Do you begin to see why St. Benedict says that our lives should be a perpetual Lent?  These changes aren’t confined to a few weeks only.  The process of transformation is the process to which we commit ourselves in promising conversatio morum, with its intertwining realities of heart and behavior.  Lent is the essential home of the Benedictine spirit, and we stray from it at our peril. 
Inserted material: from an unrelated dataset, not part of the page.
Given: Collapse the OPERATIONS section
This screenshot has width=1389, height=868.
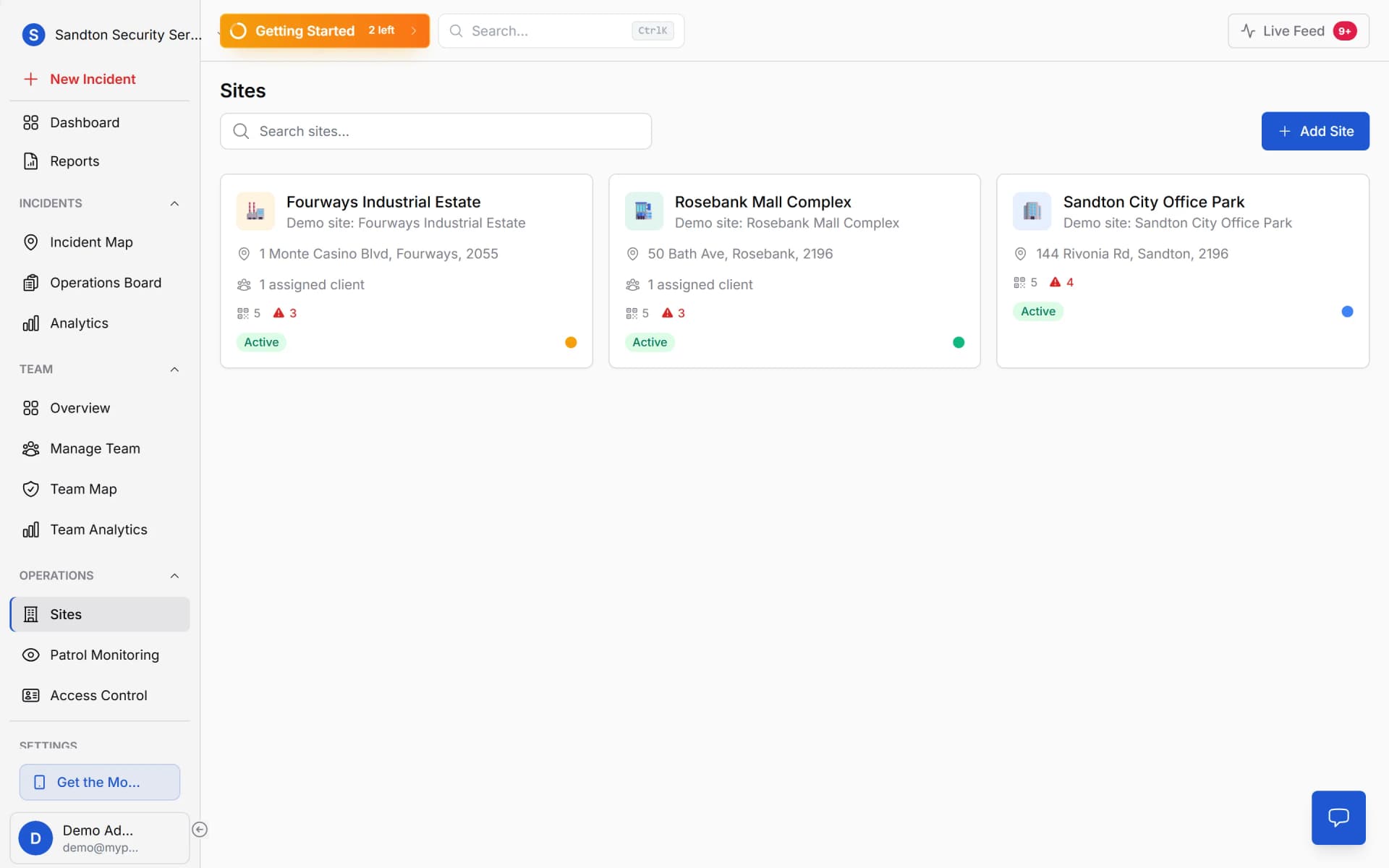Looking at the screenshot, I should point(174,576).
One approach to Lenten asceticism is to choose to change habits that we would like to leave behind for good, not just for six weeks.  Sometimes the small steps we take during Lent—giving up something not too important or choosing to do something we don’t ordinarily do—are not just steps but stepping stones to larger changes.  We might give up chocolate with the hope (and, more important, the prayer) that we can learn to make our own decisions about what we take in, whether that be unnecessary food or unnecessary entertainment or unnecessary gossip at the grocery store, rather than to leave the decisions in the hands of old habits that have served us badly.  Chocolate may be a small thing but building up our decision-making power is not.  Rather than giving something up, we might choose to spend fifteen minutes a day, three days a week, reading Scripture prayerfully.  That’s not much time, but it’s amazing how hard it can be to set aside even such a small fragment of our day to grow in our relationship with God.  Fifteen minutes three times a week is nowhere near the unceasing prayer that is the Benedictine ideal, but it’s a genuine start. 
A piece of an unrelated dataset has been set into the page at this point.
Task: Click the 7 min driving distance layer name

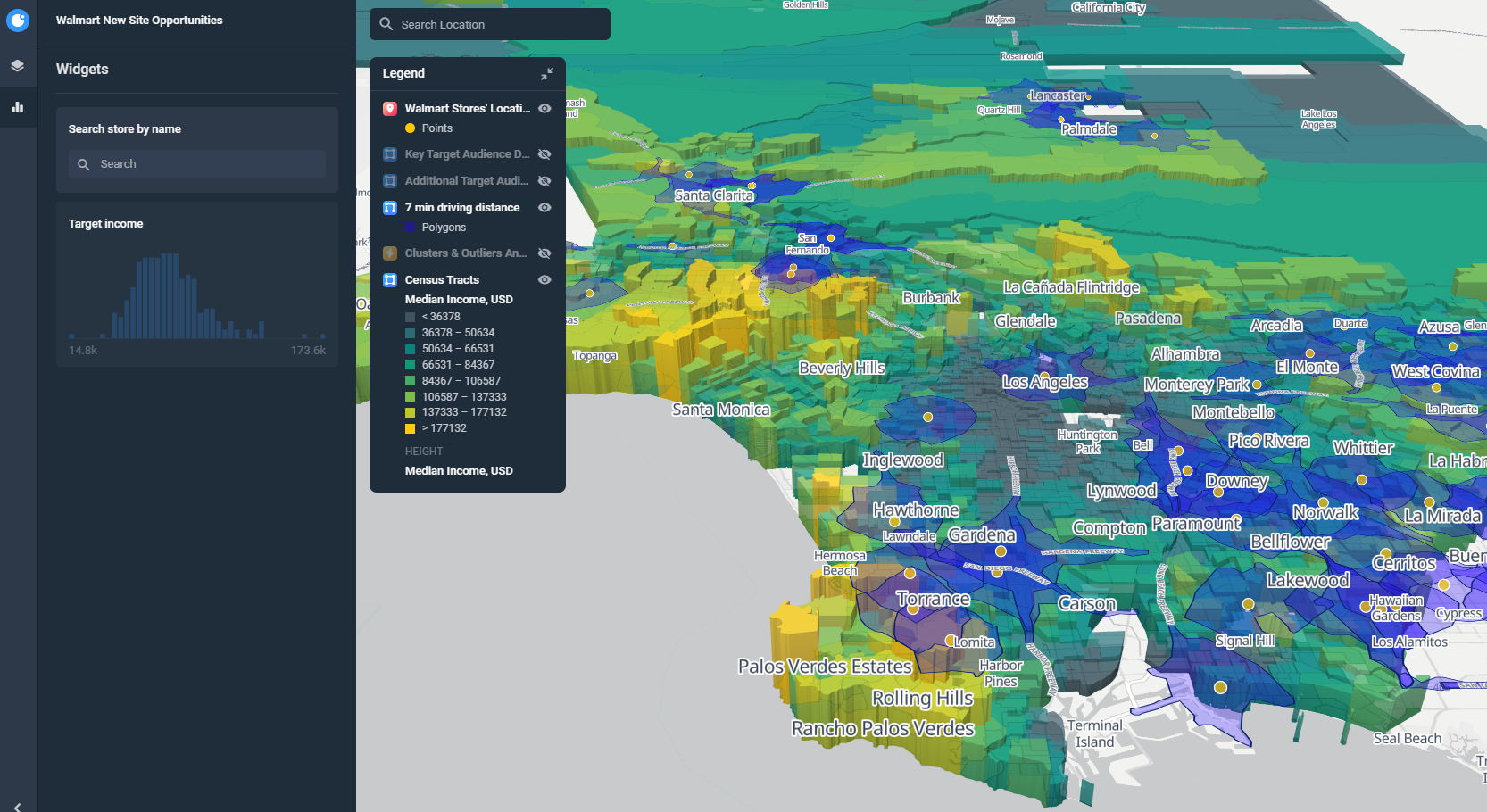Action: pyautogui.click(x=462, y=207)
The monastic wisdom of past ages understood that small starts along the broad, well-paved road to an undesirable destination or along the steep and narrow road that leads to salvation are a great deal more significant than we might recognize, especially if a well-honed sense of pride requires great leaps toward holiness on Ash Wednesday.  Humility, a distinctly Benedictine value, provides us with a practical realism that will take us a great deal farther than high purposes that ride on nothing but air. 
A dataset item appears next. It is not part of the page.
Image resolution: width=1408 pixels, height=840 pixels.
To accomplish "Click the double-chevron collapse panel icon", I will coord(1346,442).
A perpetual Lent does not require a wardrobe of hair shirts, one to be worn every day of the week even after Easter.  It does not require a life-long fast so severe that we pass out along the road.  It does not require that we shut ourselves into our room every day after work until midnight.  It doesn’t even require that we give up chocolate so firmly forever that we wound the loved one who gives us a box of our favorite kind on our birthday, or that we become bad-tempered ogres whom our entire family begs, please, to eat just one piece for their sake.  A perpetual Lent requires a commitment to the desert road that leads us to change and grow in small, simple ways until our own self, risen from old dust into the full maturity of Christ, comes as a shock to us when we wake up on the day of our own personal Easter.

But most important of all, a perpetual Lent is not a solo act of heroism.  It is a long journey taken in prayerful company with Christ, the only One who really knows the way, and with all the rest of the ordinary folk he has invited to come along.


Ash Wednesday is a day of small beginnings.  We will revisit the desert road on this blog when we are farther along the way.

Blessings on your journey!  And let us all pray for one another as we go.